A beginner-friendly introduction to Docker and Containers
Understanding Docker, Containers and Virtual Machines with examples.
What is a Container?
You might be familiar with these containers.
These are used for storing stuff and shipping from one place to another. In DevOps, containers have similar applications as well.
A Container is a way to package an application with all the necessary dependencies and configuration.
And that package can be portable easily, which makes the process of development and the job of a developer easier.
What happens in these containers? Nothing much, just a couple of processes run in isolation on a shared kernel.

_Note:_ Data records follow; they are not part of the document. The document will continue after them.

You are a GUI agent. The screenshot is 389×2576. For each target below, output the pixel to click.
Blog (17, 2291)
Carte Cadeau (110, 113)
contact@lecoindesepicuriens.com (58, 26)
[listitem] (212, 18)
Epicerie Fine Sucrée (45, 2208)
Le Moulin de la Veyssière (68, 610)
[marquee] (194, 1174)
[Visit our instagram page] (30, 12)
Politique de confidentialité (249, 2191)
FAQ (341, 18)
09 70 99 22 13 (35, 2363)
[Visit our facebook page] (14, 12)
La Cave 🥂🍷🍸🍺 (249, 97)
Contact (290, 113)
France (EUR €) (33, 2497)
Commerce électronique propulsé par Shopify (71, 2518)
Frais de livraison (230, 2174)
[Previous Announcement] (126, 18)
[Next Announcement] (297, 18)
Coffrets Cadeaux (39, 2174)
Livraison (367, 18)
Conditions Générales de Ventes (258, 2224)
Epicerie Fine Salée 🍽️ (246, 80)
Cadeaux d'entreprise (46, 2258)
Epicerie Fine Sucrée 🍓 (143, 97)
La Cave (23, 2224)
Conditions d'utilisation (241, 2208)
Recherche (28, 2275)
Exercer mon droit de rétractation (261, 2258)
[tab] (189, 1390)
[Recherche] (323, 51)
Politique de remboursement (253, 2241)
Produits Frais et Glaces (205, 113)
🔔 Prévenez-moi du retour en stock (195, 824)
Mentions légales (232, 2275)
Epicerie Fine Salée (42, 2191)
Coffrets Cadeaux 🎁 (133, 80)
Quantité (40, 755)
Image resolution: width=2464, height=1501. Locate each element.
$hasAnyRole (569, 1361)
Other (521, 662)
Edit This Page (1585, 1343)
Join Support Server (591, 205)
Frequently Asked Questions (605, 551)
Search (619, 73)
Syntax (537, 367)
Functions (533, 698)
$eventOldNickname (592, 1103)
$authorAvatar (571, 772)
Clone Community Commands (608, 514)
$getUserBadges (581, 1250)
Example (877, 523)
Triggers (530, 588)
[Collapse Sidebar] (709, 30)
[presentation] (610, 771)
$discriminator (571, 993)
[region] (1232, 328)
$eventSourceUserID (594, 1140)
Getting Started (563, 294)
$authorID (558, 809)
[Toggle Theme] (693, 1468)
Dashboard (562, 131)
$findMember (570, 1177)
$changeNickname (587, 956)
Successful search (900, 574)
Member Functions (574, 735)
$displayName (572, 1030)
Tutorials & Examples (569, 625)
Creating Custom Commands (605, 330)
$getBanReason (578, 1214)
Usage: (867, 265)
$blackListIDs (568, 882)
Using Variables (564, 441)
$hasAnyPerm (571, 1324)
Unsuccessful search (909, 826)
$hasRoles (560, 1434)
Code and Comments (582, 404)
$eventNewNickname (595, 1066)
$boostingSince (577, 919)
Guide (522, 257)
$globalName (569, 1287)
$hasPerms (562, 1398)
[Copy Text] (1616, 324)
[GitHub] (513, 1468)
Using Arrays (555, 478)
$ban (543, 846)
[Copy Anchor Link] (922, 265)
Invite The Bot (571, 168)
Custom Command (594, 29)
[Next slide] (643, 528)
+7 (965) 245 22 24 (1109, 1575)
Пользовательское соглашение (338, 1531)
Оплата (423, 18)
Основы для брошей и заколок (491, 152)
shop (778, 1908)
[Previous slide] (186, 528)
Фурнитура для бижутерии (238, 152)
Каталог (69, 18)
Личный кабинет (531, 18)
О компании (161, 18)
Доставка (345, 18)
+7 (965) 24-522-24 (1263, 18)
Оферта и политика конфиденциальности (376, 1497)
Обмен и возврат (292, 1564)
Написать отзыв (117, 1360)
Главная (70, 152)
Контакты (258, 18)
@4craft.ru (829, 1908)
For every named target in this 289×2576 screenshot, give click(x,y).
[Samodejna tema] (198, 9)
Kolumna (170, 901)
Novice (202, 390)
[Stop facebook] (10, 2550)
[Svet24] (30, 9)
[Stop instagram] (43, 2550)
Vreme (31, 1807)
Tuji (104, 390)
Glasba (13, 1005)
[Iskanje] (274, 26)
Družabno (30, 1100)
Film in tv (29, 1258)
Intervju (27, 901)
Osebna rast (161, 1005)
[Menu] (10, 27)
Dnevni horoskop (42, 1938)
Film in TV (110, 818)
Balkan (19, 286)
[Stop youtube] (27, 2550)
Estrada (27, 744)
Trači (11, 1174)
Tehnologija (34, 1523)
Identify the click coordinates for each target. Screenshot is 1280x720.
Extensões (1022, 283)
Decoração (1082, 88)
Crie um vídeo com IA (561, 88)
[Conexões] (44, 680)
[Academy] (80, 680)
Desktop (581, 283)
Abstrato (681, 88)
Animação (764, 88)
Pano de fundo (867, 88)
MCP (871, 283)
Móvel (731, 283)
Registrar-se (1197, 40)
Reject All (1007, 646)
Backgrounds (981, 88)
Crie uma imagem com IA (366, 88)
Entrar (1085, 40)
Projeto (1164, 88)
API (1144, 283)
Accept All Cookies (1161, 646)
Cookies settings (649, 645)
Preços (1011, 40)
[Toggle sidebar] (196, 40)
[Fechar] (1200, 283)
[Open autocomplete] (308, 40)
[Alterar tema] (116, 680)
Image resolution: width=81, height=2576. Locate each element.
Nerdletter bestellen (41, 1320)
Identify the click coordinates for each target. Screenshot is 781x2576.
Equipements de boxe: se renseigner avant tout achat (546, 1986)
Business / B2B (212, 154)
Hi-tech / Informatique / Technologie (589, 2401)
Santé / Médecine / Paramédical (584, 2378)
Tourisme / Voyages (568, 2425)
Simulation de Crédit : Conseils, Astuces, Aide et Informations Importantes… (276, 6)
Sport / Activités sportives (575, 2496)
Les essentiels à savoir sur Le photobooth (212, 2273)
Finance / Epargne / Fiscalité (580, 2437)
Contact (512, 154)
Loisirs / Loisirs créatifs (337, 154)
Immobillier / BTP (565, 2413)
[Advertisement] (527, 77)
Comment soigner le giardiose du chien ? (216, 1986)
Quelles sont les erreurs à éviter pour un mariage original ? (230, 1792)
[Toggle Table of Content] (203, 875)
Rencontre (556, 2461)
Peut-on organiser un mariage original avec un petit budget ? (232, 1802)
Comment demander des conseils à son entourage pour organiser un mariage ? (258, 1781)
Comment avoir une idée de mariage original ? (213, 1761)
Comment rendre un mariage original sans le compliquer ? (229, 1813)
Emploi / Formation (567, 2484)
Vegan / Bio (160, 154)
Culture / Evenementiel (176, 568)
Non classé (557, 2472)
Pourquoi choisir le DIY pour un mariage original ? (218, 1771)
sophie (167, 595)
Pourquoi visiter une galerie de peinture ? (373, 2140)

How is it isolated? The isolation of containers is provided by a Linux feature called namespaces. Namespaces partitions kernel resources such that one set of processes sees one set of resources while another set of processes sees a different set of resources. They give the group of running processes an isolated view of the kernel. For example,
Namespaces | Description |
PID | process IDs |
USER | user and group IDs |
UTS | hostname and domain name |
NS | mount points |
NET | Network devices, stacks, ports |
You can use the command lsns
to get lists of all the currently accessible namespaces.
$ lsns
NS TYPE NPROCS PID USER COMMAND
4026531835 cgroup 85 1571 seth /usr/lib/systemd/systemd --user
4026531836 pid 85 1571 seth /usr/lib/systemd/systemd --user
4026531837 user 80 1571 seth /usr/lib/systemd/systemd --user
4026532601 user 1 6266 seth /usr/lib64/firefox/firefox [...]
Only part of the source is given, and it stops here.